Ritual dances
Kost Borysiuk has presented a fantastic painting spectacle at the Gallery of Arts in Lutsk
From the clown to the king, the man is defenseless against the other sex’s beauty and unique plasticity. His natural instincts compel the man to start performing trance-inducing, ritual dances, and, unlike other mammals, fishes, birds, and reptiles, he is wont to display his artificial colorful decorations, aping all and every of our fellow creatures if it helps him to impress the woman, to make himself look as the only possible partner in her eyes. This is typical of human civilization throughout its existence. Are these ritual dances still relevant, though?
This topic has become the background for the Volyn artist Kost Borysiuk’s solo exhibition, ongoing at the Gallery of Arts in Lutsk. I was honored with an invitation to this fantastic painting spectacle. On entering the premises, I immediately felt myself immersed in warm pastel colors of the artist’s canvasses that looked like an immense array of bright decorations worn by ritual dancers. Cats playfully caressed female midriffs, foxes looked around cunningly, and that familiar restless champion of fertility, the rabbit seemed to be jumping out of the painting into the gallery’s halls.
According to the artist, his project “Ritual Dances” is a fruit of five years’ labor. He was absorbed by the task to the point of unwittingly becoming a part of the action. Of course, he, too, is portrayed as a whole-hearted adorer of his queen in the paintings. Well, to be more specific, he dances as a cockerel before being approved as a lover, and then becomes a male pigeon, faithful member of the pair.
Every canvas features its own layout, and each painting performs its own mission in the spectacle. Female figures enjoy the commanding positions, dominating verticals, horizontals and diagonals throughout the project. An especially attractive composition depicts women placed in a bowl filled with bright orange color.
Some scenes show women remaining alone in the cycle of life, as they often do in everyday reality; these paintings elicit a strong melancholic feeling. To some extent, painting compositions involving active male movements and color are violating the chastity of female nature, so it is only appropriate to blindfold female figures on these paintings, and the master has done exactly that in a very delicate manner. The ritual dance mystery is very active and unpredictable, so the conventional painting format was often preventing the artist from unfolding the action as he saw fit. Thus, he turned to diptychs, triptychs and even larger formats, totally unlimited, but all of them comply naturally with the laws of composition and the dance finds its completion. Paintings seem to be moving further into the exhibition hall.

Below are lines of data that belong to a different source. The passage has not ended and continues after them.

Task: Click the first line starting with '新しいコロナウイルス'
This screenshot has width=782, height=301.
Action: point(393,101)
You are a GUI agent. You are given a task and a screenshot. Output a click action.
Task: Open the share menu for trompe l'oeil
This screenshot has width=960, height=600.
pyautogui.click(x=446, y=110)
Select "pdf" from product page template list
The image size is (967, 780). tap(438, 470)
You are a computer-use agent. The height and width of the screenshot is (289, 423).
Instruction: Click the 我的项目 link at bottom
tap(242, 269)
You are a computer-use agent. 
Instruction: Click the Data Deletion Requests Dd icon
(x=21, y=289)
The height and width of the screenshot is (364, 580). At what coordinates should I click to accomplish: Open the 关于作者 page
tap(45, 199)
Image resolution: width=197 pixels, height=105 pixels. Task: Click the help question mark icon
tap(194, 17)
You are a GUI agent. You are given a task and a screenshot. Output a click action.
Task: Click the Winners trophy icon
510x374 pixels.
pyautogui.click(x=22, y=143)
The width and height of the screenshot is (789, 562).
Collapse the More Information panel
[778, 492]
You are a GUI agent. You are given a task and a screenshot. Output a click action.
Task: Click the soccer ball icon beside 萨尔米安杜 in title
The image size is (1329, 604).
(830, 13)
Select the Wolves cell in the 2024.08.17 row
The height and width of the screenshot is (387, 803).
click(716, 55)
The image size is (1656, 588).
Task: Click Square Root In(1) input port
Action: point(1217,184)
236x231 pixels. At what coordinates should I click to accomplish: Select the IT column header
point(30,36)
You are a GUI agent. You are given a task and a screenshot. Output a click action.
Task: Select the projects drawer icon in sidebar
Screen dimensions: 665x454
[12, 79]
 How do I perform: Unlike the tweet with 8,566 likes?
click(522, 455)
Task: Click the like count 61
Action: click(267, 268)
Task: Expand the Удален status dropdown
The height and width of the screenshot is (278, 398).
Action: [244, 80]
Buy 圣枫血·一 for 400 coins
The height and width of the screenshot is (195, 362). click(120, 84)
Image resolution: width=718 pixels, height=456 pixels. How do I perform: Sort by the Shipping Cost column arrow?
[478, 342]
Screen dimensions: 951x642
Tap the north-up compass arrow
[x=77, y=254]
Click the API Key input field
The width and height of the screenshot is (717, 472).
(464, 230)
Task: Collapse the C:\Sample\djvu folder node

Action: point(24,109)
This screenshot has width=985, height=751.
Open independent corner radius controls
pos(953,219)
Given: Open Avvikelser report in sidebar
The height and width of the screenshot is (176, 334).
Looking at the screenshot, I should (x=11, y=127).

Some paintings’ subject matters are magic dances of calendar rites, but they also depict women who are immersed in Chopin’s beautiful waltzes. The artist’s overarching idea is a sufficient justification for this interweaving of epochs, since the human movement, having spawned the ritual dances, is a reaffirmation and perpetuation of life itself. Borysiuk’s artworks are a noble hymn to love that calls for extraordinarily sensitive perception on the part of this exhibition’s visitors. The exposition has been organized in an amazingly professional manner. In some cases, the artist’s choice of color and layout draws the visitors deeper into the vibrations of his paintings, while other canvasses calm the visitors allowing them to perceive the paintings more actively. The exhibition starts with a woman in the natural environment depicted through a variety of emerald tints, looking like a flower in a meadow. It ends with a painting of plowed field featuring a range of tonal colors, reflecting the earth’s spring awakening.
So, we have the solution for our dilemma, as the ritual dance is a natural prelude to the coming revival of life.
Director of the Art Museum of Lutsk Zoia Navrotska confessed to us she would like to have a separate museum dedicated to the exhibition, to leave it intact. It is a right call, as this exhibition displays a stage of the master’s highly aesthetic and spiritual maturity, and the state must honor his achievements adequately.